[Date Prev][Date Next][Thread Prev][Thread Next]
[Date Index]
[Thread Index]
- Subject: Inconsistent hex literal parsing (language, Lua, LuaJIT)
- From: Philipp Kutin <philipp.kutin@...>
- Date: Fri, 27 Jul 2012 12:58:51 +0200
Hi,
first off, the issue I will describe is somewhat similar to some postings found in the archive (mostly "luaO_str2d, strtod and hexadecimal numbers under IRIX"), but I decided to create a new thread instead of replying to a 2-year old one because I feel that it warrants new discussion.
In the following code snippet,
print( 0xffffffff)
print(-0xffffffff)
print( 0x100000000) -- 8 zeros
the first two lines always print the expected decimal representations 4294967295 and -4294967295, but the last one gives different results between various platforms and Lua implementations:
-- Ubuntu Linux (32-bit or 64-bit) Lua 5.1.5 or LuaJIT git HEAD:
4294967296
-- Windows XP (32-bit), Lua:
4294967295 -- !!!
-- Windows XP, LuaJIT:
luajit.exe: ./hexlitest.lua:3: malformed number near '0x100000000'
In all cases, the source was compiled with gcc (or MinGW's gcc 4.6.2) in the default configuration.
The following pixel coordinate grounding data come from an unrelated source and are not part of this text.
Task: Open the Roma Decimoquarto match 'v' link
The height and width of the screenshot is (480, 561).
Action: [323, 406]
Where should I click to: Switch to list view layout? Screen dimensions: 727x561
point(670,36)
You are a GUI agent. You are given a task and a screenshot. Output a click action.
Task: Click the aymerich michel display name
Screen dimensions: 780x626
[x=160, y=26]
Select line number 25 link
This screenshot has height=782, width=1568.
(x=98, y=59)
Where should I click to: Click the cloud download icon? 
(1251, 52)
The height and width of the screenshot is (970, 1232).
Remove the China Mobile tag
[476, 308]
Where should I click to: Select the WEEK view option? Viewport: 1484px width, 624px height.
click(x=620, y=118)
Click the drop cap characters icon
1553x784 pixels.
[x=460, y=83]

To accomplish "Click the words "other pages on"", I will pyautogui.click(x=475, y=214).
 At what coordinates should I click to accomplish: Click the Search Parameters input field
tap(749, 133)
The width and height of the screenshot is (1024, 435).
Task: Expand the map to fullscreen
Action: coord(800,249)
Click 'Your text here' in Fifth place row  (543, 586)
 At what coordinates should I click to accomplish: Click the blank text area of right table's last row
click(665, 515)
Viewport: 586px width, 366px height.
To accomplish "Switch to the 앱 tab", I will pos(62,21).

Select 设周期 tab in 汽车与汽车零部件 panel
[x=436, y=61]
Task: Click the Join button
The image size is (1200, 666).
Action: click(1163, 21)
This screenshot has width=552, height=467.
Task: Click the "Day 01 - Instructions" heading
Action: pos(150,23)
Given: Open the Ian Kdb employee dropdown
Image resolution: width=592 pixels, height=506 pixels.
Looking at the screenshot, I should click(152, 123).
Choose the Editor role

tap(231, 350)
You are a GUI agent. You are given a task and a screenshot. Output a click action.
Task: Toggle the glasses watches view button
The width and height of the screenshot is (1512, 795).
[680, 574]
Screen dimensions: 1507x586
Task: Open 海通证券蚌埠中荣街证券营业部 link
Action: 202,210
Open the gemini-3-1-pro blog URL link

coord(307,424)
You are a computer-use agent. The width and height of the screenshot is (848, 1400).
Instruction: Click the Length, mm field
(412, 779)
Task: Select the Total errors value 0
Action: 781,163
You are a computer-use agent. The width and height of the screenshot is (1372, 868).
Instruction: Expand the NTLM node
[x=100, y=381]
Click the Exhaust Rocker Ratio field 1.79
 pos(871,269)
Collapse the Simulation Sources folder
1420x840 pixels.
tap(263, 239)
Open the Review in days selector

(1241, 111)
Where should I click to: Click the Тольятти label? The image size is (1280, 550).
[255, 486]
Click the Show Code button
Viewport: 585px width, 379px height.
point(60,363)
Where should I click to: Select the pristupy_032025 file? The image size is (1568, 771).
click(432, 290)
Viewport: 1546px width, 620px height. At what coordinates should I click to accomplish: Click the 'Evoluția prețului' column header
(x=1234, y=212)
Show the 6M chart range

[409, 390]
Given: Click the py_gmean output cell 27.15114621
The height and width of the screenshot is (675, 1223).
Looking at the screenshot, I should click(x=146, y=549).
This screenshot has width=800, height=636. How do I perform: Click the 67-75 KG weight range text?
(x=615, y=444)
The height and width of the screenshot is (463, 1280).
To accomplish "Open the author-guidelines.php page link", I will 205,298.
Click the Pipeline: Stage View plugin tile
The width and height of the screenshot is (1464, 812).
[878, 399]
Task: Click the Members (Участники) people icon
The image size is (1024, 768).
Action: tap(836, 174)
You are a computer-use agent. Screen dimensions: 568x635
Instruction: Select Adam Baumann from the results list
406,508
The root cause is the use of strtod() in both implementations' parsing/lexing routines: while on Linux, hex literals denoting a value greater than UINT32_MAX are parsed as floating hex literals by that function, MinGW (to my understanding) hands off strtod to the Windows CRT, which is known for its fragmentary C99 support; C89 has no concept of hex floating literals, so strtod fails (even if LuaJIT was compiled with CFLAGS=-std=c99, by the way). With Lua, the string is then passed to strtoul, where it of course saturates, and LuaJIT just flat out refuses it.
But the deeper problem behind those inconsistencies in my opinion is that the Lua 5.1 Reference (which does claim to be "the official _definition_ of the Lua language" after all) is *very* vague in respect to what constitutes a valid hexadecimal literal (compared to the wording in say, the C99 Standard):
>> Lua also accepts integer hexadecimal constants, by prefixing them with 0x.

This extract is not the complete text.